A l’évidence, faciliter ce geste apparemment trivial, c’est se placer dans la «basse culture» au détriment de la «haute culture» défendue par les institutions muséales. Dans lesquelles il est souvent interdit de photographier, non pas pour protéger les œuvres des flashs (prétexte fallacieux, ces éclairs étant trop brefs et trop faibles pour abîmer quoi que ce soit), mais pour affirmer un pouvoir: celui de l’institution sur ses hôtes de passage.
Chaplin’s World by Grévin, inauguré le 16 avril, est un drôle d’objet culturel. Pas un musée sérieux, ni un parc à thème, mais les deux à la fois. Une antinomie qui s’incarne dans la présence, au fil du parcours, des personnages de cire chers au Musée Grévin, le gestionnaire du nouveau lieu. Rendre l’esprit du génie du mouvement, Charlie Chaplin, par des caractères figés dans la cire, voilà qui est audacieux.
L’inerte et l’animé
«Mais pas contradictoire, relève Béatrice de Reyniès, présidente de Grévin International. La qualité de la réalisation de nos personnages est désormais telle qu’ils semblent vrais, vivants, animés. Nous avons toujours fait le lien avec le mouvement. Même en pionniers. C’est au Musée Grévin, en 1892, qu’a eu lieu la première pantomime lumineuse. Or Chaplin était aussi un formidable pantomime.»
Le Canadien Yves Durand, concepteur de Chaplin’s World, ajoute que les cires de Grévin compléteront les décors en trois dimensions du lieu, ainsi que les images qui seront diffusées par de multiples écrans.
Va donc pour l’intégration de l’inerte dans l’animé, du populaire dans le patrimonial. Chaplin’s World, c’est d’abord le Manoir de Ban, où Charlie Chaplin a passé les vingt-cinq dernières années de sa vie. Ses meubles, livres, objets, documents ou archives, tous authentiques, seront exposés. Mais, à l’étage, sa chambre et sa salle de bain seront mises en scène – jeux de miroirs et personnages de cire – pour donner un avant-goût du second bâtiment, récemment construit dans le parc, appelé le Studio.
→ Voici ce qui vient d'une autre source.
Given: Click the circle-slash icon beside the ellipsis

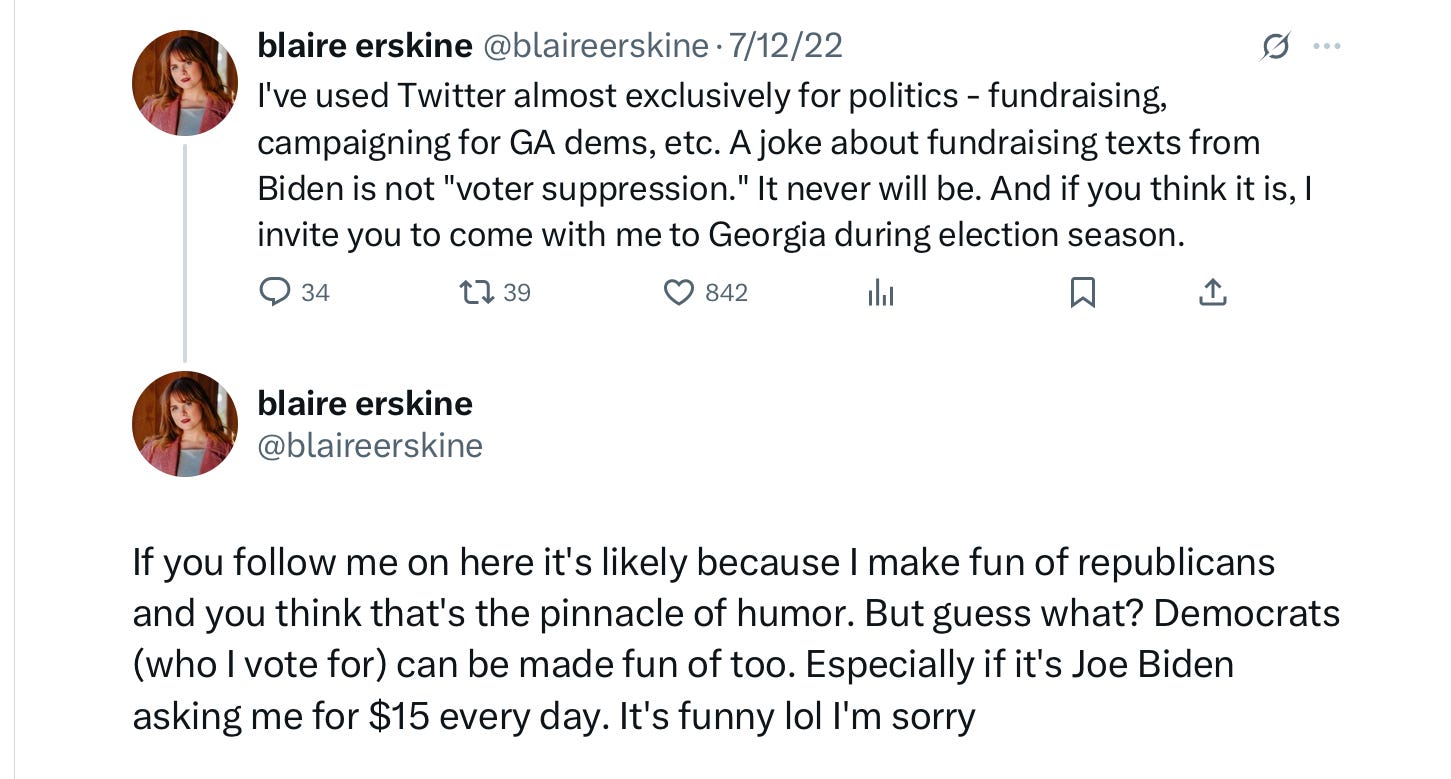Looking at the screenshot, I should pyautogui.click(x=1275, y=46).

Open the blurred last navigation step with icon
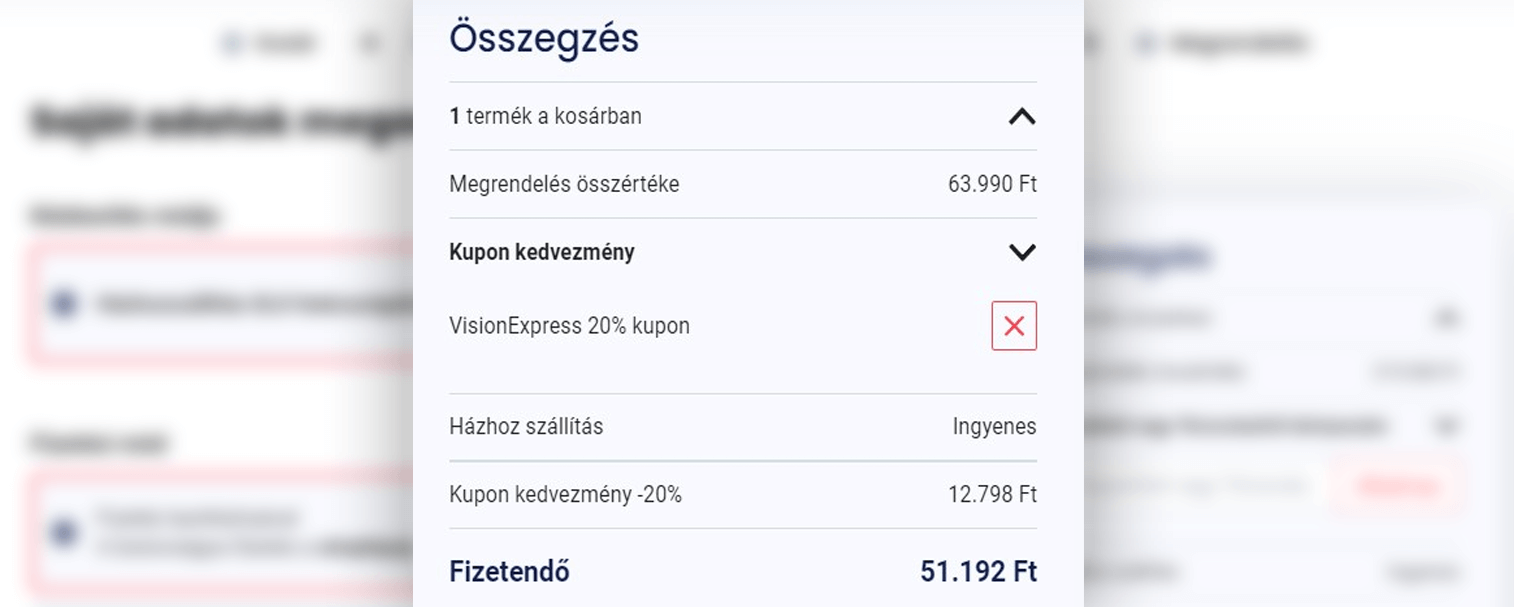[1221, 43]
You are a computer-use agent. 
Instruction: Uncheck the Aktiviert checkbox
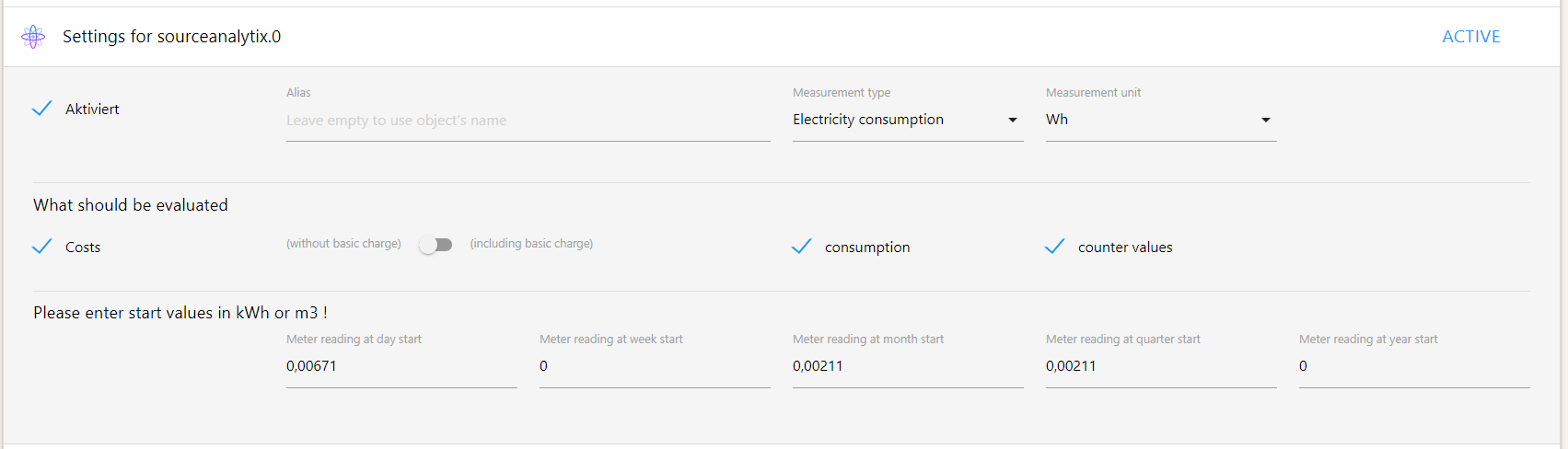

Après la découverte de la vie du grand homme, le visiteur déambulera dans son art, dans les décors de studio, parmi les secrets de la réalisation de ses films. Un parcours ponctué de projections, extraits de films ou reliques (le vrai costume de Charlot). «Ce sera une immersion concrète dans le monde de Chaplin, affirme François Confino, fameux concepteur franco-suisse de musées et de scénographies. Il y aura en définitive peu d’interactivité, peu de tablettes tactiles. J’aime cette idée d’exposition-spectacle. Du passage graduel du patrimoine sérieux au divertissement ludique. Les visiteurs risquent d’être surpris. Nous testons ici une nouvelle approche muséale.»
Un laboratoire, en somme, comme le sera celui de l’EPFL. Mais une expérimentation qui s’appuie sur le tangible plutôt que sur l’intangible. «Un musée, c’est avant tout un lieu physique, ancré dans un lieu précis, dans lequel on entre en contact direct avec des œuvres authentiques, conclut Marc-Olivier Wahler. Le numérique, c’est bien, mais il reste un simulacre. L’important est de donner envie d’aller dans un musée. Or qui a envie d’aller voir une copie de la Joconde?»